Yes, the 20x slowdown for constant vs. non- constant sounded a little extreme to me. “too many resources requested for launch” is likely just a registers per thread issue, not a internal bug. Use -Xptxas=-v during compile to print out registers used per thread on each kernel, then multiply by the number of threads being launched, and compare with the maximum for cc3.5 device. Then use launch_bounds on the offending kernels to reduce their usage of registers to fit below the limit. If you google “too many resources requested for launch” you’ll find plenty of guidance.

The weird thing actually is the same GPU, cc3.0 works but cc3.5 complains “too many resources requested for launch”.
Then I tried to check out register number that is used. However, the nvcc compiler does not provide the register information but other confusing info. For example, for cc3.0 compilation

/usr/local/cuda-5.5/bin/nvcc -gencode arch=compute_30,code=sm_30 -m64 -O3 -Xcudafe "--diag_suppress=declared_but_not_referenced" -lstdc++  -I/usr/local/cuda-5.5/include -I/usr/local/cuda-5.5/samples/common/inc  -Xptxas=-v -dc V1Amp4Hel4Sec11FiniteIntegral.cu

ptxas info    : Function properties for _Z30V1Amp4Hel4Sec11FiniteIntegral4PdS_P8PSGLOBALP11MODELGLOBAL
    440 bytes stack frame, 752 bytes spill stores, 696 bytes spill loads

and for cc3.5 compilation

/usr/local/cuda-5.5/bin/nvcc -gencode arch=compute_35,code=sm_35 -m64 -O3 -Xcudafe "--diag_suppress=declared_but_not_referenced" -lstdc++  -I/usr/local/cuda-5.5/include -I/usr/local/cuda-5.5/samples/common/inc  -Xptxas=-v -dc V1Amp4Hel4Sec11FiniteIntegral.cu

ptxas info    : Function properties for _Z30V1Amp4Hel4Sec11FiniteIntegral4PdS_P8PSGLOBALP11MODELGLOBAL
    344 bytes stack frame, 332 bytes spill stores, 332 bytes spill loads

Anyway, later I checked using launch bounds for block size 512 and 116 blocks

__launch_bounds__(512,116)

which does not work and still complains about “too many resources requested for launch”.
Then when I used

__launch_bounds__(512)

I got the compilation error

nvlink error   : entry function '_Z22call_complex_integrandILm6822779959680144713EEviP7ComplexPdS2_S2_P8PSGLOBALP11MODELGLOBAL' with max regcount of 128 calls function '_Z30V1Amp4Hel4Sec8FiniteIntegral18PdS_P8PSGLOBALP11MODELGLOBAL' with regcount of 162

It seems the number of registers indeed exceeds, but launch_bounds does not help.
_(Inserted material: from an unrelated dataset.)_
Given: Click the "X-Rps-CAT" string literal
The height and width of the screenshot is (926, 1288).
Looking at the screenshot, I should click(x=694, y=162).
BTW, I have uploaded a sample code in
[url]https://github.com/kevinphy/git2_V1_Proc0[/url]

Compiling for cc3.0 vs. cc3.5 can certainly use a differing number of registers per thread.
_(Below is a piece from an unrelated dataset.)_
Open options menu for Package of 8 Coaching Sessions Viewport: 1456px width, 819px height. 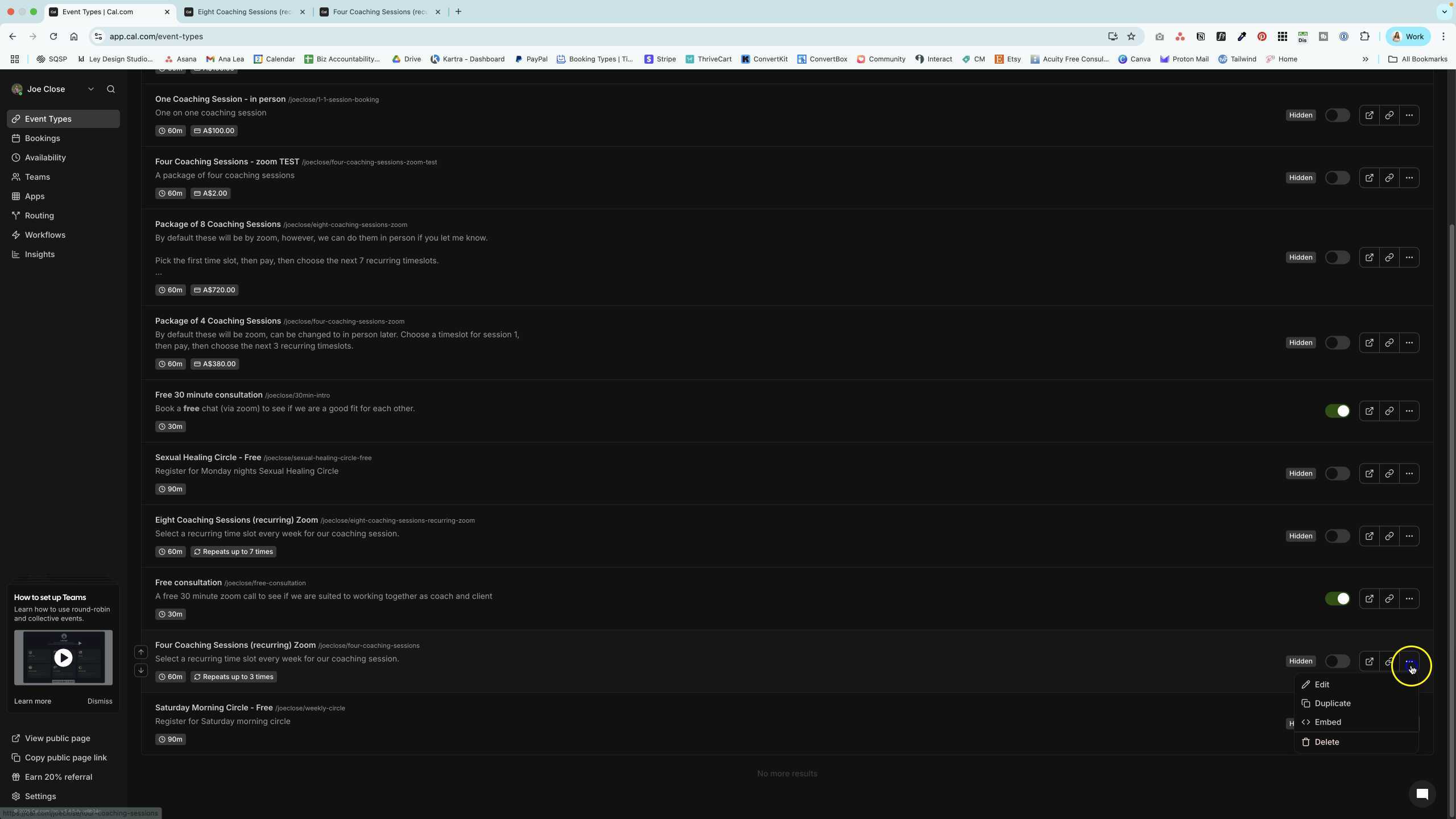coord(1410,257)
Your file V1Amp4Hel4Sec11FiniteIntegra.cu contains no global functions (no kernel definitions). The compiler does not emit registers per thread usage for a device function, because this will depend on the thread from which that device function is called, and may also be impacted by inlining, for example.

Furthermore, reading the documentation:

[url]Programming Guide :: CUDA Toolkit Documentation

we see that launch_bounds is used to decorate global functions (only), not device functions.

So instead of decorating device functions in this file, you’ll need to identify the file that actually contains the kernel that is failing due to “too many resources requested for launch” and decorate that kernel appropriately.

As an aside, (again, read the documentation) your choice of 116 for the minBlocksPerMultiprocessor parameter probably doesn’t make sense. These devices can support a maximum of 16 blocks per multiprocessor, so specifying 116 is not sensible. This parameter is not used to specify the total number of blocks launched, but instead is a hint to the compiler about desired occupancy per SM.

Thank you so much for all your help.
We have figured out all the problems I think. The launch_bounds was indeed used for global function, but the key is that the device function used by global function has to be forceinline. Otherwise, the device function will be compiled without restriction from launch_bounds, and when the compiler combines global function and device function, problem arises.
Thanks to your kind help, we have much better understanding on the coding of CUDA. We really appreciate it.